Did you know that you’re responsible for protecting all your customers’ card data and payment details? Unless you’re able to prove you handle payments and store data in a way that’s PCI DSS compliant (Payment Card Industry Data Security Standard), the payment card companies won’t underwrite any fraudulent losses. That can be an expensive mistake!
Last month, the PCI Security Standards Council (PCI SSC), offered guidance for securing payment card data in cloud environments. More than 100 global organisations, including a range of technology vendors, came together to help businesses identify and address the security challenges for different cloud architecture and models, and understand their PCI DSS responsibilities when implementing these solutions.
So what should you look for when selecting a cloud PCI vendor?
It's not enough just to get their certificate. As the report recommends, companies that have undergone PCI DSS compliance assessment and validation, will be able to provide clients with proof of compliance documentation, such as the Attestation of Compliance (AOC) and appliance sections from the Report on Compliance (ROC), including the date of assessment. They should also be willing to share evidence of system components and services that were excluded from the assessment.

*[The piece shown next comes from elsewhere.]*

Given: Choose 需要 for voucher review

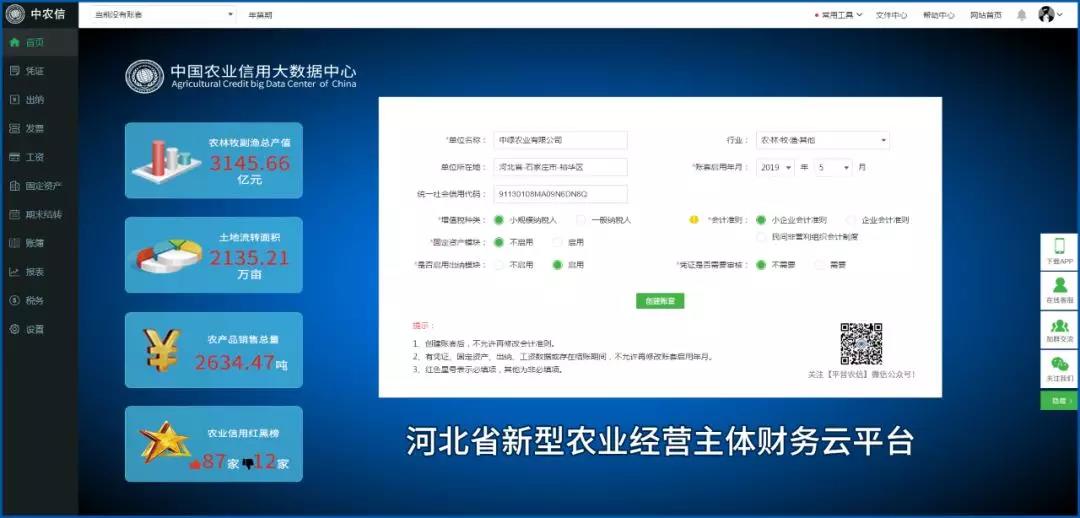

Specific due-diligence processes and goals will vary for each organisation, but typically, it is recommended that you look for the following:
- A history of sound work practices and ethical behaviour
- Potential risks with the provider that may impact your business
- Areas of the service that need to be clarified and included in the service agreement
- Assurance that the provider is compatible with your business image and risk profile
If you are taking credit card orders, or if your customer service agents are exposed to your customers' credit card information, it’s so important to take a hard look at your contact centre vendor. They really do need to be a PSI DSS tier 1 validated service provider, as that means they have been externally audited rather than self-certified. After all, do you really want to trust your customers’ card details with someone who has marked their own homework?